> [EXERCISE]: Output the entries as they appear, skipping images.

[Saved entries]
▽
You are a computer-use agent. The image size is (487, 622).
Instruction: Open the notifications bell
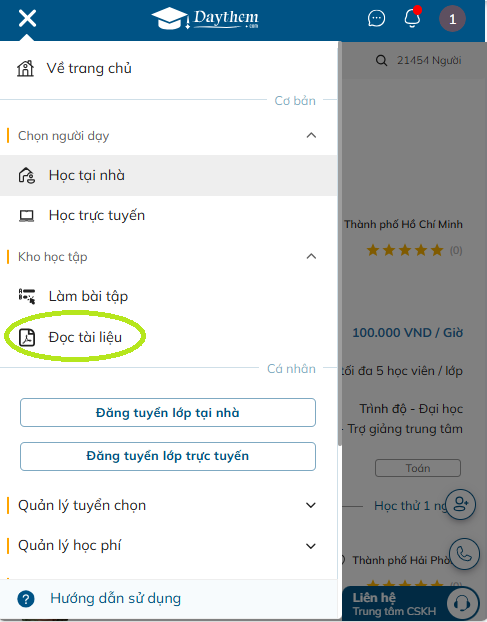pyautogui.click(x=412, y=18)
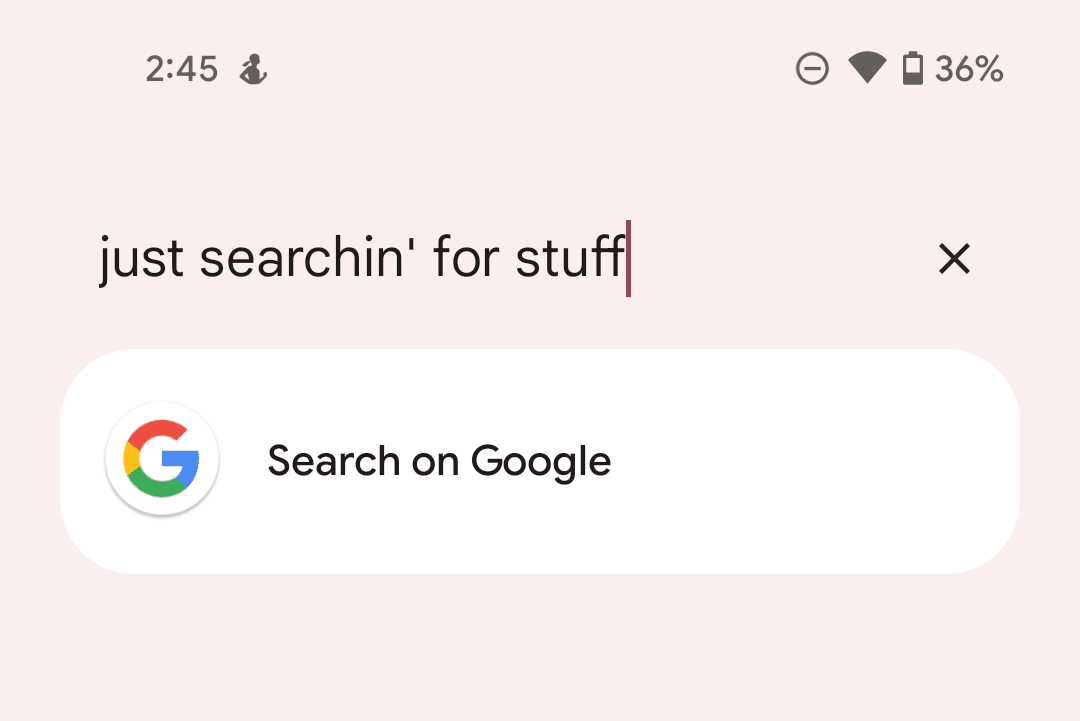1080x721 pixels.
Task: Click the Google "G" logo icon
Action: point(161,458)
△
> [PROBLEM SOLUTION]:
You are a computer-use agent. The image size is (487, 622).
Instruction: Open the notifications bell
pyautogui.click(x=412, y=18)
1080x721 pixels.
Task: Click the Google "G" logo icon
Action: point(161,458)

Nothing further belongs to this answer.